• PROBLEM
Scan the records for lines with the word "agent", and copy every such line.
(RECORDS TO USE begins)
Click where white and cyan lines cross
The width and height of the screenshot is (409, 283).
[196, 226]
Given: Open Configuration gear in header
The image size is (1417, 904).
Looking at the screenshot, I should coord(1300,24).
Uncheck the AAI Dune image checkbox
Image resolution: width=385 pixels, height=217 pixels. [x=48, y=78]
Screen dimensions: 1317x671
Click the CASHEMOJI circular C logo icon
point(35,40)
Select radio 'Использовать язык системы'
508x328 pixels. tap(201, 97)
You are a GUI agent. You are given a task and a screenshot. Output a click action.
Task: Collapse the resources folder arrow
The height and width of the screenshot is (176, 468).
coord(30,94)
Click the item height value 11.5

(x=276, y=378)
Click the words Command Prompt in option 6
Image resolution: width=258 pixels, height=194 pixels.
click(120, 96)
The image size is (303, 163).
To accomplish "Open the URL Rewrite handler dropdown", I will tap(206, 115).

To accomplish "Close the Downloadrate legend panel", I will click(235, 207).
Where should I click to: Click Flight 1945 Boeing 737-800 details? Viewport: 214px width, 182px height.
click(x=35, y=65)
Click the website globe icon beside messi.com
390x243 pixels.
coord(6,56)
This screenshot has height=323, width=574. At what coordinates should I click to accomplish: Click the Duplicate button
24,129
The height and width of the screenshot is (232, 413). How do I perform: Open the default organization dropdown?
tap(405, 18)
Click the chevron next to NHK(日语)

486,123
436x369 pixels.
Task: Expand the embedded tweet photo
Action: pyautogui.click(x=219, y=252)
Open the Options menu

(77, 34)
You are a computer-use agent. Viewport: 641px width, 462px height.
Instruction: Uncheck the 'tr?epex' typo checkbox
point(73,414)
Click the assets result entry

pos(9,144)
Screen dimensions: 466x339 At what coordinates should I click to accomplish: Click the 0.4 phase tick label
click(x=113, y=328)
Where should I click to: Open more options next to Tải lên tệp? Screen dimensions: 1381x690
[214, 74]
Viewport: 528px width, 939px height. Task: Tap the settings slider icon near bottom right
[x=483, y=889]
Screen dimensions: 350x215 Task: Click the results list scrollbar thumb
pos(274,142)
(RECORDS TO USE ends)
• ANSWER SECTION
You are a GUI agent. You are given a task and a screenshot. Output a click action.
You are a computer-use agent. Viewport: 641px width, 462px height.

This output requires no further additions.